→ What to produce
Copy the data verbatim from its first line through the line containing "I will point(683,328).", including both of those lines.
begin The data
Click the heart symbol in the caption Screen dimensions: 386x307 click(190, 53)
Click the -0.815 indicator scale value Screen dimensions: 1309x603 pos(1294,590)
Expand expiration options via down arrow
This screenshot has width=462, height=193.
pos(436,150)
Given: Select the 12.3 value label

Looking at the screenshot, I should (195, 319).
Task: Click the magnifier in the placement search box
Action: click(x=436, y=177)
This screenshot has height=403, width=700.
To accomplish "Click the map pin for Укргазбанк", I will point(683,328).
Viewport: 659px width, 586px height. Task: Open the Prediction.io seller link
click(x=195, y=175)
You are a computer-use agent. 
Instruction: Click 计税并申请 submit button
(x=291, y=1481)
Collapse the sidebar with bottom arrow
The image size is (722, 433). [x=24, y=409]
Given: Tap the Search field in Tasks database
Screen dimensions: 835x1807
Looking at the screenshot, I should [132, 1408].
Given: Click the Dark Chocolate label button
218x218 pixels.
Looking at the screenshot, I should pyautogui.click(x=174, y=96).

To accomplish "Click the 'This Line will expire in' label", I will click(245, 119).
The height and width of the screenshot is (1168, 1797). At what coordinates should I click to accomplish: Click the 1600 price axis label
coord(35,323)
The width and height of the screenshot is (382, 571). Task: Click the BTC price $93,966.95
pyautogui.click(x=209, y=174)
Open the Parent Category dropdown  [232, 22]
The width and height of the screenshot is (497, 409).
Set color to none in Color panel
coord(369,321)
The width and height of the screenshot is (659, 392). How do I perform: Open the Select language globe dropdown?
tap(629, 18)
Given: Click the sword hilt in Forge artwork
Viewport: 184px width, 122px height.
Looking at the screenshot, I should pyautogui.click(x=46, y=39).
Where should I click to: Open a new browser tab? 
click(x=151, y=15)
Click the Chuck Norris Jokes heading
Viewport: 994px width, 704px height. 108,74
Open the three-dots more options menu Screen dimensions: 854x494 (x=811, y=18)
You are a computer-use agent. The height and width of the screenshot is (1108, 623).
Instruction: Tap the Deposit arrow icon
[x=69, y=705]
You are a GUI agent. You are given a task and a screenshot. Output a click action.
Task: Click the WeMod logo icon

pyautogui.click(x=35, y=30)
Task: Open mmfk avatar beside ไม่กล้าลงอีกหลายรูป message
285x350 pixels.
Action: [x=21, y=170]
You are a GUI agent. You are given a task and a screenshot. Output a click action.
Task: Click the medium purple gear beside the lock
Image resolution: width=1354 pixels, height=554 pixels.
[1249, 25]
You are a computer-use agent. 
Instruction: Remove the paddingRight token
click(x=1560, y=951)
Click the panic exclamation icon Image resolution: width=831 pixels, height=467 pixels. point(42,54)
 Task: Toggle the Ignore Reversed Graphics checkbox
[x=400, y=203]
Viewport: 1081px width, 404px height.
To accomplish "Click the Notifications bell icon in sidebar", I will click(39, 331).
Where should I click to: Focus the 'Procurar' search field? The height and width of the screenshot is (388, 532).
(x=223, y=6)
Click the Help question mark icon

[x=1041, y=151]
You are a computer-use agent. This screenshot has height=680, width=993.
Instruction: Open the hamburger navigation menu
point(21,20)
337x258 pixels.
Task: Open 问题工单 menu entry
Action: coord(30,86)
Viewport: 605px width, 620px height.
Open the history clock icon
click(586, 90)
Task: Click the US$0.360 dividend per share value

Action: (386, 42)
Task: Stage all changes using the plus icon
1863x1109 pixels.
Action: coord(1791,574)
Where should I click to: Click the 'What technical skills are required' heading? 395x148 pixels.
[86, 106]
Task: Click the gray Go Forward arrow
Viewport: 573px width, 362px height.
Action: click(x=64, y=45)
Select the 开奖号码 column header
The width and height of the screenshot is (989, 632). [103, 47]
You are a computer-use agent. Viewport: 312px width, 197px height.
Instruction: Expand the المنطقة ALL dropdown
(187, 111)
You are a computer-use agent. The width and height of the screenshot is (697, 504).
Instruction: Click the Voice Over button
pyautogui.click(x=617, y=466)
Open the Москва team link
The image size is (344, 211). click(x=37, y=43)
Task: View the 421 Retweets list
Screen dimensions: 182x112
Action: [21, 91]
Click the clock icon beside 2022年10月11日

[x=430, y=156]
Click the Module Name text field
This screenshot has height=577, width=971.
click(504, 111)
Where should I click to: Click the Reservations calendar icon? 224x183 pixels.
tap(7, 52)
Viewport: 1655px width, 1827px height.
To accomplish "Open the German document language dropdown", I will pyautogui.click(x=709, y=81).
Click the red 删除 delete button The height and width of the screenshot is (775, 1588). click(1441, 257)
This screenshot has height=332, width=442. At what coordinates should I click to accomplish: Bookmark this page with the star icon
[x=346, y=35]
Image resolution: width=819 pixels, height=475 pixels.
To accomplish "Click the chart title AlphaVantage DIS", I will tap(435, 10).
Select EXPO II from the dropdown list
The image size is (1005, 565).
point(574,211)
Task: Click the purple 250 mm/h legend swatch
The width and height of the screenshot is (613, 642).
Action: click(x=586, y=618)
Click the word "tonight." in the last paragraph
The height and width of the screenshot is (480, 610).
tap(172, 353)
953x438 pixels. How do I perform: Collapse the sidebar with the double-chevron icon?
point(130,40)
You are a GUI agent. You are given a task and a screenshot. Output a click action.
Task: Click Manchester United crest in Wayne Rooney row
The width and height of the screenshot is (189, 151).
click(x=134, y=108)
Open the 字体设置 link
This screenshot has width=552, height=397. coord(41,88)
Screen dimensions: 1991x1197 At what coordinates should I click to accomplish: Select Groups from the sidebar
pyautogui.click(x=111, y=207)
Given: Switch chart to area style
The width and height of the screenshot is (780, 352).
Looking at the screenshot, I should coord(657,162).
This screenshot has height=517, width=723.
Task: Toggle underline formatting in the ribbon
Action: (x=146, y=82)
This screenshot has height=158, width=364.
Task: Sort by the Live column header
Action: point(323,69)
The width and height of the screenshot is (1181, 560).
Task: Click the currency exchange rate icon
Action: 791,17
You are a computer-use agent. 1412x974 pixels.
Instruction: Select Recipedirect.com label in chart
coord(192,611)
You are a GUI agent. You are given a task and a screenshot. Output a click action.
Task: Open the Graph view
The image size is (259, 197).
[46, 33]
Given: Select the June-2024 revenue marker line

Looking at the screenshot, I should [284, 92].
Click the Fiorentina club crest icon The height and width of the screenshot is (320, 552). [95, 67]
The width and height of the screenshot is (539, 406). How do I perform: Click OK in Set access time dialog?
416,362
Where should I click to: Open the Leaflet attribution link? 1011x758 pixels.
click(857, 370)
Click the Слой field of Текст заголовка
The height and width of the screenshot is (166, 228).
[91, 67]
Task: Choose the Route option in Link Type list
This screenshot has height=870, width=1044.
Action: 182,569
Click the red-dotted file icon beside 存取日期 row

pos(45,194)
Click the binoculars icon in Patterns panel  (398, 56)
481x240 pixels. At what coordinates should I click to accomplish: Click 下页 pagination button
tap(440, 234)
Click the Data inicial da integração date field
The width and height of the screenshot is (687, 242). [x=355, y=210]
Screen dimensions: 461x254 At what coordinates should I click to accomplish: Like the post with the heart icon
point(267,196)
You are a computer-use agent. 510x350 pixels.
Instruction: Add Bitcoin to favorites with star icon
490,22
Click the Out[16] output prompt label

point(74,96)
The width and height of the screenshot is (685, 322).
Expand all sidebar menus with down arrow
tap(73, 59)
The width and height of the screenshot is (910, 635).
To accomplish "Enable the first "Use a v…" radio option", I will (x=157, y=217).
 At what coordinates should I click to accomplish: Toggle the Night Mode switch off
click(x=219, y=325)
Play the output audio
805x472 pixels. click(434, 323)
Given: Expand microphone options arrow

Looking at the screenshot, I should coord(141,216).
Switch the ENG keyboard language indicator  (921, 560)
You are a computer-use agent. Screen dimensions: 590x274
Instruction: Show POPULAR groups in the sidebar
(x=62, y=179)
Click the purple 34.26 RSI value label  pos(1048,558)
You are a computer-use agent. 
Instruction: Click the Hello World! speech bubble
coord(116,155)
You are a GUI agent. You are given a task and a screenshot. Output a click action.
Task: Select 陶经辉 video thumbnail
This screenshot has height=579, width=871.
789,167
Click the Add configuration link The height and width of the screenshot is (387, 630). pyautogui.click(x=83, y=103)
end The data
→ Reply to the task
Click the heart symbol in the caption Screen dimensions: 386x307 click(190, 53)
Click the -0.815 indicator scale value Screen dimensions: 1309x603 pos(1294,590)
Expand expiration options via down arrow
This screenshot has width=462, height=193.
pos(436,150)
Given: Select the 12.3 value label

Looking at the screenshot, I should (195, 319).
Task: Click the magnifier in the placement search box
Action: click(x=436, y=177)
This screenshot has height=403, width=700.
To accomplish "Click the map pin for Укргазбанк", I will point(683,328).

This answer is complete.